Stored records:
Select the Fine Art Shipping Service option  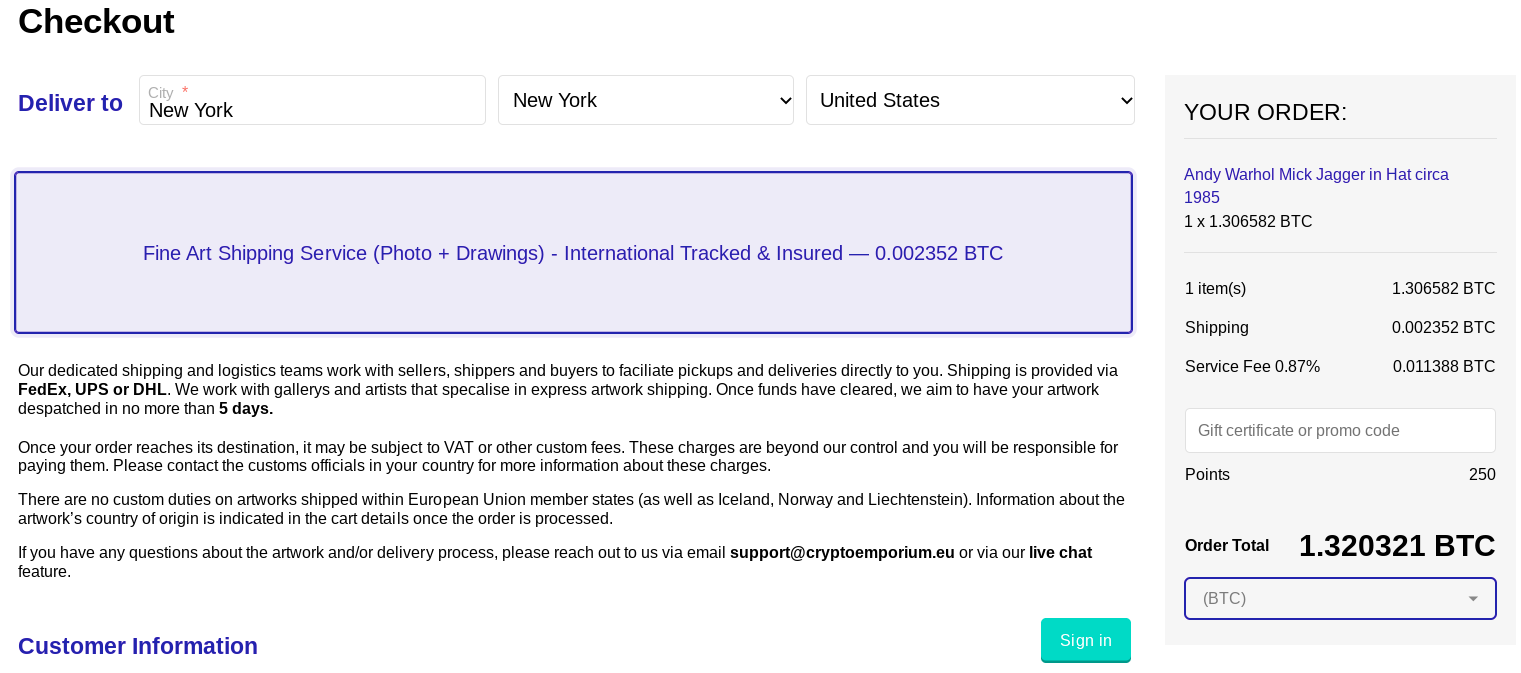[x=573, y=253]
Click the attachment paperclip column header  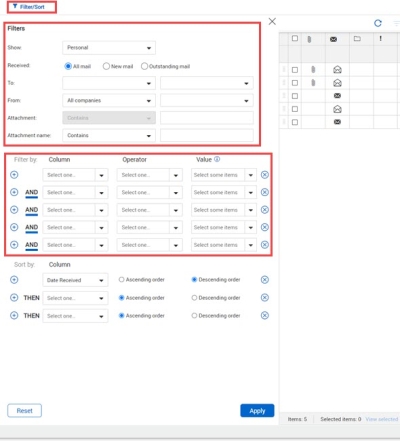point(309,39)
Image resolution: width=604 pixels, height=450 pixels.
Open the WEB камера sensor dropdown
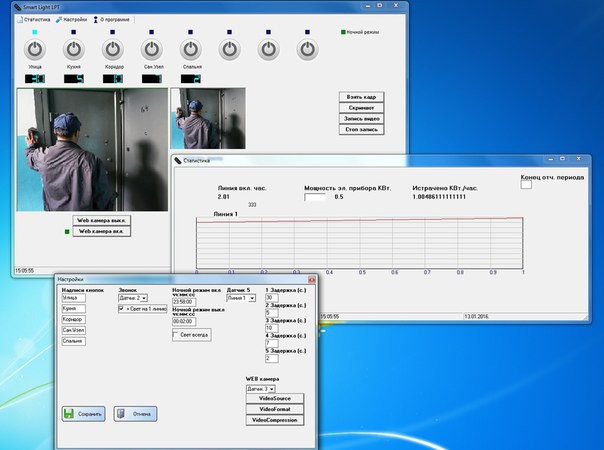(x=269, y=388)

---

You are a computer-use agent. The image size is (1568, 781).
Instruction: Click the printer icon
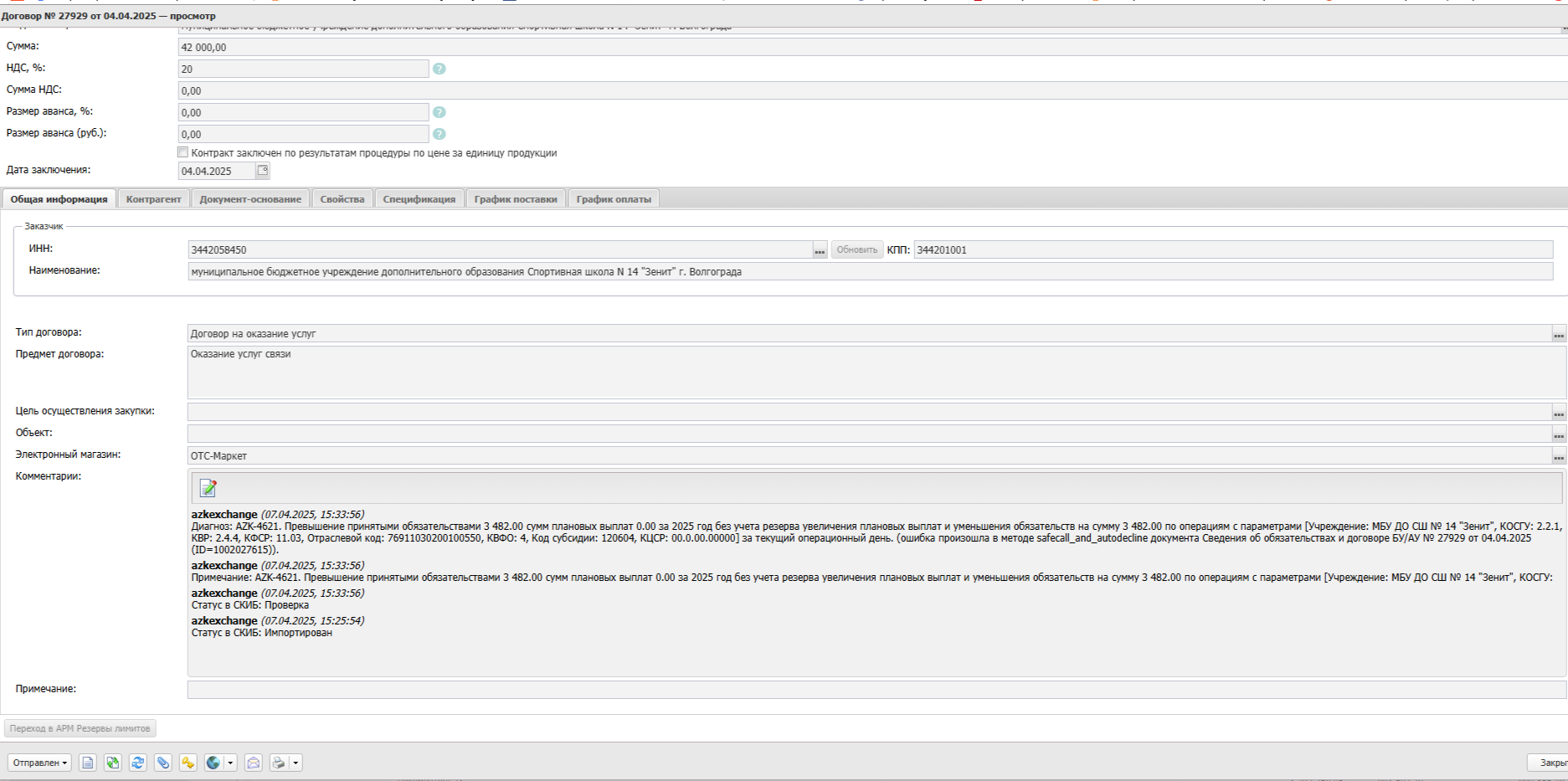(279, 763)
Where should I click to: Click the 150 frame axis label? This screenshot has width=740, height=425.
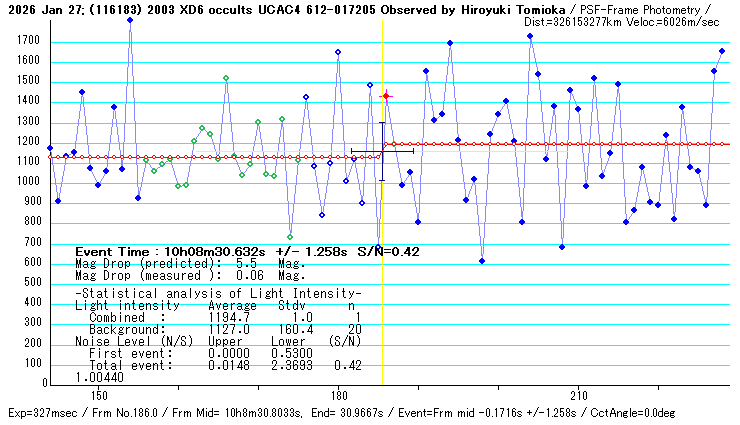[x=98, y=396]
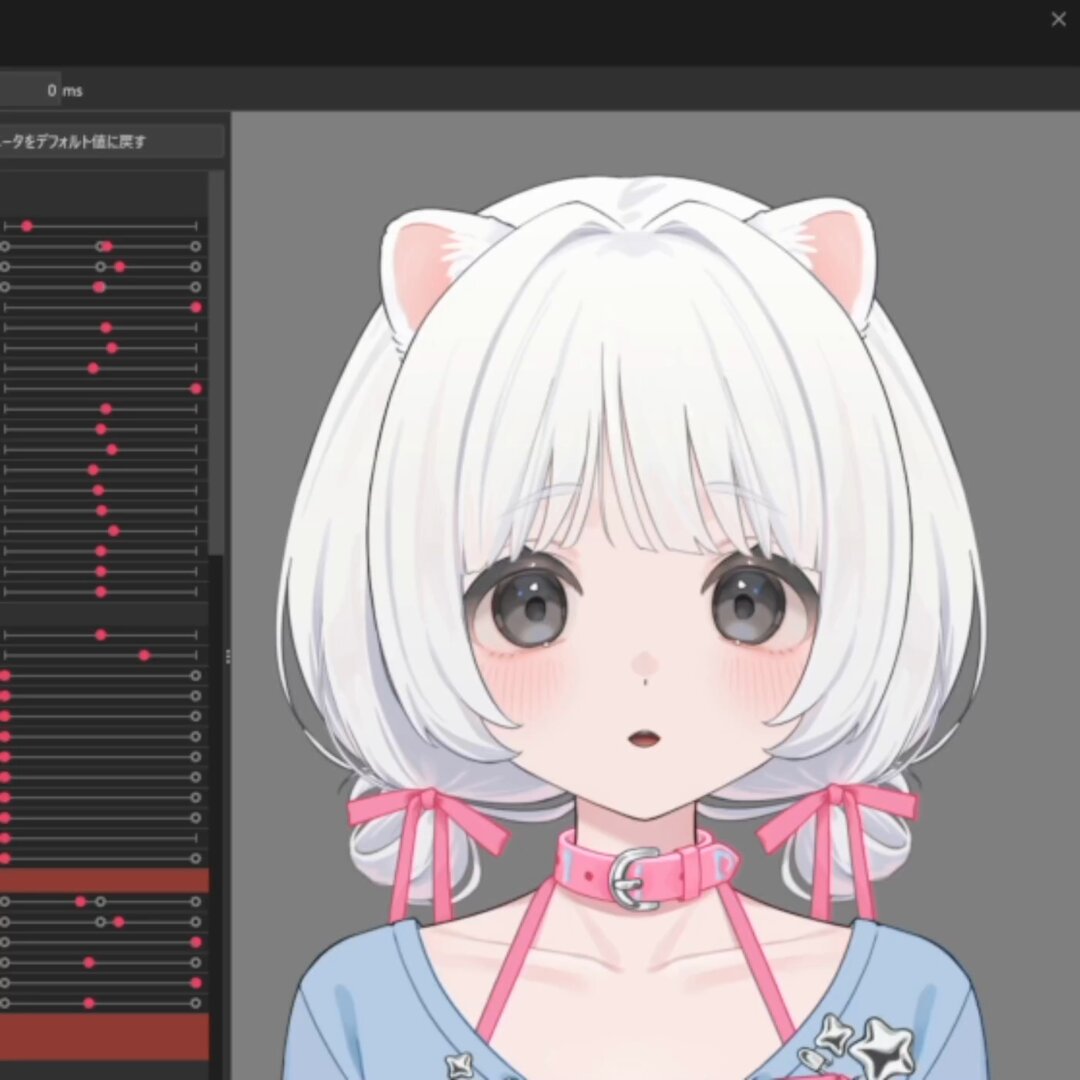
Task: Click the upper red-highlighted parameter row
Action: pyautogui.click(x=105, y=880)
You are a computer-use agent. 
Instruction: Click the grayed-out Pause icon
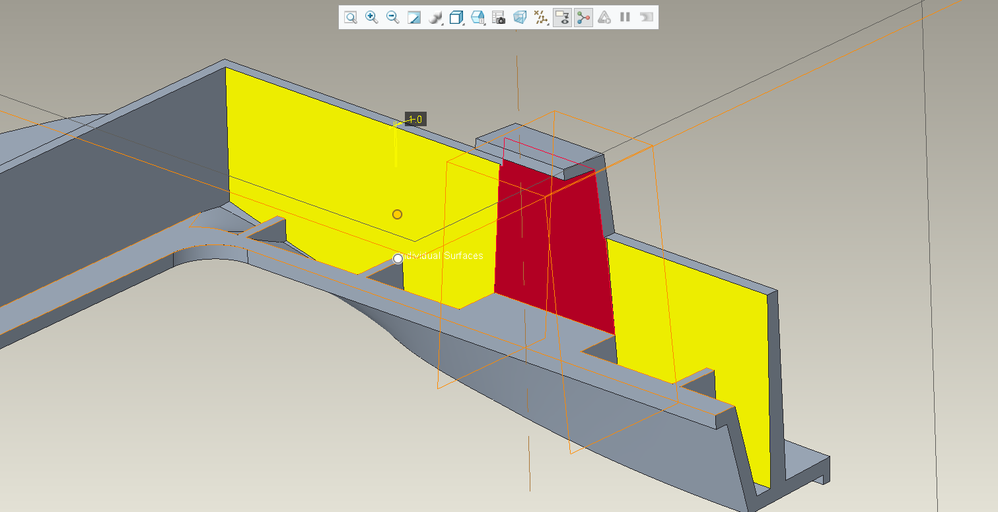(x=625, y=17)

**Work instructions:** Which lines of the data contain the string "computer"? Copy each of them.

**Response for this exercise:**
You are a computer-use agent. The image size is (1568, 781).
You are a computer-use agent. 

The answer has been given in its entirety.